Dataset items:
>> START

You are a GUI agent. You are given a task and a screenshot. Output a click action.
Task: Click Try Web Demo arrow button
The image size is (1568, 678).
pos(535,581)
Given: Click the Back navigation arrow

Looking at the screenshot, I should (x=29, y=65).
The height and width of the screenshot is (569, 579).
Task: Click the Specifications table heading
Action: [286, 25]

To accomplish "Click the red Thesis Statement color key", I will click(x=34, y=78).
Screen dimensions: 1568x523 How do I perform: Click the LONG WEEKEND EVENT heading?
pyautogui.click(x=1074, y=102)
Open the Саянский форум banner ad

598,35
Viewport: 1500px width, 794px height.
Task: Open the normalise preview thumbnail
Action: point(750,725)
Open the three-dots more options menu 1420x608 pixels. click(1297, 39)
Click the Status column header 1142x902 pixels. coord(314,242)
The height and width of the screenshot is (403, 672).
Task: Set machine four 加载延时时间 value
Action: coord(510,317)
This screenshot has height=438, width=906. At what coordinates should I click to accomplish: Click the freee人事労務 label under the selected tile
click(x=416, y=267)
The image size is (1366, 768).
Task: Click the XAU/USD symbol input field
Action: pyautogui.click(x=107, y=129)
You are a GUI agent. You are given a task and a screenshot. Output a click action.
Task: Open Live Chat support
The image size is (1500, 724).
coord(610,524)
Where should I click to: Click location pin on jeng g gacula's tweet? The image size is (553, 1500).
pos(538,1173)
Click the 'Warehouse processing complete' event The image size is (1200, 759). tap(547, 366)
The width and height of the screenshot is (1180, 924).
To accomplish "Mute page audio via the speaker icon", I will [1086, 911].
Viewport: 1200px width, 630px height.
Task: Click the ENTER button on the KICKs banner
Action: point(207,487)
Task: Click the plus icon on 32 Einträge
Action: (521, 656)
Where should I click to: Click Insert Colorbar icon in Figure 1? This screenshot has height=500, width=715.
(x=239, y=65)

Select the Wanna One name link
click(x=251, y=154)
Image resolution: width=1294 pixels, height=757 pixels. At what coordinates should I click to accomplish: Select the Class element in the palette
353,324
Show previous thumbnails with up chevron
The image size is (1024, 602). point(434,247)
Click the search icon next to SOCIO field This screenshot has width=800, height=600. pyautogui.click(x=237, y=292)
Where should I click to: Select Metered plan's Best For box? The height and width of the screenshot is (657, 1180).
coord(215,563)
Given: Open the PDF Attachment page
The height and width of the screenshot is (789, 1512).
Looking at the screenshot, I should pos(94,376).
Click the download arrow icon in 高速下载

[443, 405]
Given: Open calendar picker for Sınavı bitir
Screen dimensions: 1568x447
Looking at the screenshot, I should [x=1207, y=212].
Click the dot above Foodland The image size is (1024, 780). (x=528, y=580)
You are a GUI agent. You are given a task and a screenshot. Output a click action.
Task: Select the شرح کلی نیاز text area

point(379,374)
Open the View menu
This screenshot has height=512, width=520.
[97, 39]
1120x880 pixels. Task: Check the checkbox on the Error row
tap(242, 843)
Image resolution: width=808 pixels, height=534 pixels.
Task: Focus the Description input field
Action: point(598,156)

>> END

Do this: Please extract every line of the items above that contains the string "field", copying each line in full. Case counts when matching.

Answer for the task:
Task: Click the XAU/USD symbol input field
Click the search icon next to SOCIO field This screenshot has width=800, height=600. pyautogui.click(x=237, y=292)
Task: Focus the Description input field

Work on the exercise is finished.